The Australian and New Zealand Dollars finished lower last week, pressured by a combination of U.S. central bank activity, new tariffs on China and worries about the domestic economy.

In the U.S., the Fed cut rates as expected, but Fed Chair Jerome Powell failed to signal that additional rate cuts were coming in September and December. This put pressure on the Aussie and Kiwi. Another blow was dealt to the currencies when President Trump announced the United States would hit China with additional tariffs on September 1.

Even though the United States weakened against most major currencies late in the week, the commodity-linked Australian and New Zealand Dollars continued to be pressured by low demand for risky assets and expectations of additional rate cuts by the Reserve Bank of Australia and Reserve Bank of New Zealand in October and August, respectively.

Last week, the AUD/USD settled at .6801, down 0.0110 or -1.60% and the NZD/USD finished at .6536, down 0.0103 or -1.55%.

Australian Dollar

Australian Dollar investors actually received some good news for a change last week, but the new tariffs against China erased their positive impact.

A jump in fuel prices and medical costs helped bolster Australian consumer inflation over the June quarter, easing the pressure on the Reserve Bank to cut interest rates at its August 6 policy meeting.

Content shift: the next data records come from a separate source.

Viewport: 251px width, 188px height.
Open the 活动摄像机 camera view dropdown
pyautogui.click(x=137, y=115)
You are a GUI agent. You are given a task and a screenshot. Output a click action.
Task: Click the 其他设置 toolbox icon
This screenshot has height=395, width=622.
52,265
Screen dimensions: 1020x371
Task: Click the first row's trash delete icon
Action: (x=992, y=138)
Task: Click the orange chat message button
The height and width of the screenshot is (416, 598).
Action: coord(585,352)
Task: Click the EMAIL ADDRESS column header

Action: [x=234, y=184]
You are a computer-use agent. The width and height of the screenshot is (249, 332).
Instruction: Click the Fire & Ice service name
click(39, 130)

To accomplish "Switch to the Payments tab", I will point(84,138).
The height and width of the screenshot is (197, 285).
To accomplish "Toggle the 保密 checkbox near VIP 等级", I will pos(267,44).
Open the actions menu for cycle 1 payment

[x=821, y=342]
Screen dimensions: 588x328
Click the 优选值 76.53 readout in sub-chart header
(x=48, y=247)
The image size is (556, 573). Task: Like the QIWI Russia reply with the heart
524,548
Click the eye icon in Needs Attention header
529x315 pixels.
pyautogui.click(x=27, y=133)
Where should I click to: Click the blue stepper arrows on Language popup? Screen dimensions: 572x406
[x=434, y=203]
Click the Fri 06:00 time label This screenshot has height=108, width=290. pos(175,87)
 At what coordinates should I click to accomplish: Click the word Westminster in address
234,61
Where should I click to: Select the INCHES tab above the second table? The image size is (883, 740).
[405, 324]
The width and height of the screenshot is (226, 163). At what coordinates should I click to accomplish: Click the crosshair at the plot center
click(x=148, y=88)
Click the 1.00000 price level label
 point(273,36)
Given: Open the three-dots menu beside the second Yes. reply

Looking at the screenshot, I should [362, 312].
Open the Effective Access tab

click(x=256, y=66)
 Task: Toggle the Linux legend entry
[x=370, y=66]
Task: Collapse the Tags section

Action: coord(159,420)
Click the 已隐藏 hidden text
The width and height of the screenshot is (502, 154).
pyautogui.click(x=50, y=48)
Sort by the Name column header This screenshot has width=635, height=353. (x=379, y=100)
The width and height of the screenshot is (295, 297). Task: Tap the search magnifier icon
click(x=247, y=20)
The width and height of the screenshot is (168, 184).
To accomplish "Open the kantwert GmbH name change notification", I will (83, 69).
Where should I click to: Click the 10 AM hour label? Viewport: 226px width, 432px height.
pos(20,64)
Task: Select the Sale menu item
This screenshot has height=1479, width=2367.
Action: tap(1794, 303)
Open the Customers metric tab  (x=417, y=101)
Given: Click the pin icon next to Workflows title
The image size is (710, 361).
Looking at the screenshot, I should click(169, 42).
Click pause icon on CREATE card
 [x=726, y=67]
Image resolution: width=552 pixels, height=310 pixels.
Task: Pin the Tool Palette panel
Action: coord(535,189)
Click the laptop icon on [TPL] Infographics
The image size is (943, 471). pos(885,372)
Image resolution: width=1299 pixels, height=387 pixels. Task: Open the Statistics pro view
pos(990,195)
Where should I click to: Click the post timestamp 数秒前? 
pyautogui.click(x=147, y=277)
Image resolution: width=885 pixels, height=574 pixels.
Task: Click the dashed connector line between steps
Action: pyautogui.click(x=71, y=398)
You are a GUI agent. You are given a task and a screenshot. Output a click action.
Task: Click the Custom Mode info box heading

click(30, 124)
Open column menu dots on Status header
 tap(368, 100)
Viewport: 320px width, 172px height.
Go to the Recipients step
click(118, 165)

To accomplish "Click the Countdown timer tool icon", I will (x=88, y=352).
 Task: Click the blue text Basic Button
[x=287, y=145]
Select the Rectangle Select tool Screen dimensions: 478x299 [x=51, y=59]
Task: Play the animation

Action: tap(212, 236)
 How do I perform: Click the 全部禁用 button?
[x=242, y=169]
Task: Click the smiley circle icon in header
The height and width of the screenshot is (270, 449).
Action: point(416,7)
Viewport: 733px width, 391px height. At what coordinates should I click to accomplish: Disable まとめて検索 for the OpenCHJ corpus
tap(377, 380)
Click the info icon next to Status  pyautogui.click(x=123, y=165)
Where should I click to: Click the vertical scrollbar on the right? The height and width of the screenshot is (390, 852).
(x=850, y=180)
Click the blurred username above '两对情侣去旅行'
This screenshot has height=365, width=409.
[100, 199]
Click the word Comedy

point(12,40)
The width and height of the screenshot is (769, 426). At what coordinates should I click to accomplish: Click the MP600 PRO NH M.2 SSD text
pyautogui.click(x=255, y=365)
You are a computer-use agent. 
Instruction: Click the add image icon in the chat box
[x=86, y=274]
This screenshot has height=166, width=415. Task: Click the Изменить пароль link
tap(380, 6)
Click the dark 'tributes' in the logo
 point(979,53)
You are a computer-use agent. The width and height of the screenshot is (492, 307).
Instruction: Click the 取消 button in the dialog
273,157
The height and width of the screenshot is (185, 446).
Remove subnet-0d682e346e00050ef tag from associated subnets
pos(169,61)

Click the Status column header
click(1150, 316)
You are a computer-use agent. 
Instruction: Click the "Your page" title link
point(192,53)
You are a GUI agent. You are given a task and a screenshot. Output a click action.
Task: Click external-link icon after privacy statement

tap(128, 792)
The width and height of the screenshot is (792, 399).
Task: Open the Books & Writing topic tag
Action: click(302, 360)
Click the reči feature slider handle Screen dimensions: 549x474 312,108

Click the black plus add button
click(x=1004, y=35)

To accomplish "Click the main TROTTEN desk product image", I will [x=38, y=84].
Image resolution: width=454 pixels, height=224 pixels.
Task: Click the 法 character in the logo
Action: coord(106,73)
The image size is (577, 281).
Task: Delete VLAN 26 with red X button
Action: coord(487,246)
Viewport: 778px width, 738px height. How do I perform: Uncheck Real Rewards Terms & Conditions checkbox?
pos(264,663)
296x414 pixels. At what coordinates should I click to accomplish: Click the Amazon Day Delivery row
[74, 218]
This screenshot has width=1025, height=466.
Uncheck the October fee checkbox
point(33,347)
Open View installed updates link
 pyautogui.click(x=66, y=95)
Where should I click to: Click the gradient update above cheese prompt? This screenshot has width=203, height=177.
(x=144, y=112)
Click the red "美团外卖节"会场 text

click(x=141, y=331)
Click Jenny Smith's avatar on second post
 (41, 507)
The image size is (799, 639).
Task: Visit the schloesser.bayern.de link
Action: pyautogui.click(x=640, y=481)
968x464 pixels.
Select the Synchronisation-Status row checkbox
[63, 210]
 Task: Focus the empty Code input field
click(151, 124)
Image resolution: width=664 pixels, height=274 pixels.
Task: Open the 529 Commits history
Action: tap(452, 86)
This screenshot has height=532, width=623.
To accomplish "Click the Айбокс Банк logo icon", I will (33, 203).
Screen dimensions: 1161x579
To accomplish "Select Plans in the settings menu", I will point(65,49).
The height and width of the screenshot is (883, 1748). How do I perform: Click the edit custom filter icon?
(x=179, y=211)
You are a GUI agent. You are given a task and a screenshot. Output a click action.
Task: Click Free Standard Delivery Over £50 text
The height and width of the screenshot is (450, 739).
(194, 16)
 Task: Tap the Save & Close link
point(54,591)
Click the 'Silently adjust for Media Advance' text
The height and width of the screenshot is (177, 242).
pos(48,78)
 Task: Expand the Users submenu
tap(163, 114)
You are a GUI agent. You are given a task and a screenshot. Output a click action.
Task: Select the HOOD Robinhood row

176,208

The Consumer Price Index (CPI) rose 0.6 percent over the quarter to be up 1.6 percent for the year. Core inflation came in at 1.4 percent over the year, the same as the first quarter reading and the weakest reading since the series started in 2003.

Australian Retail Sales came in higher-than-expected at 0.4%, beating the 0.3% forecast

The decent economic data didn’t impress traders, however, as the Australian Dollar continued to tumble in response to an escalation in trade tensions between the U.S. and China. The additional tariffs and the threat of even more to come raised concerns about the impact on the country’s vast manufacturing sector, and potentially China’s demand for raw materials like coal and iron ore.


New Zealand Dollar

The Kiwi was hit on three fronts last week. Firstly, traders expect the Reserve Bank of New Zealand to cut its benchmark interest rate 25-basis points on August 6. Secondly, as a commodity-linked currency, it’s closely aligned with the performance of the global economy, especially China. Thirdly, the New Zealand Dollar is also considered a higher-yielding assets. Demand for higher risk plummeted last week with most investors seeking shelter in the safe-haven Japanese Yen.

On the economic front, ANZ Business Confidence plunged to -44.3 from -38.1. This drop represents an ever-deepening pessimism, particularly in the construction sector. It also has people starting to talk about job security. It will be the RBNZ’s job to stop any weakness in employment in its tracks.

Weekly Forecast

Central bank activity will dominate the trade in the Aussie and Kiwi this week.

On Tuesday, Reserve Bank of Australia (RBA) board members will be going into this month’s policy meeting “hot”, meaning they can raise rates at any time. However, on August 6, they are expected to pass on a rate cut, leaving the benchmark at a historically low 1.00%. The RBA cut in June and July.

Look for RBA Governor Philip Lowe to reiterate his concerns about the weakening global economy and domestic labor market. He’s also likely to repeat that interest rates will remain low for a long time.

It would be a “mild” surprise if the RBA cut.

On Wednesday, the Reserve Bank of New Zealand (RBNZ) is widely expected to cut its benchmark interest rate to 1.25%. It last cut in June.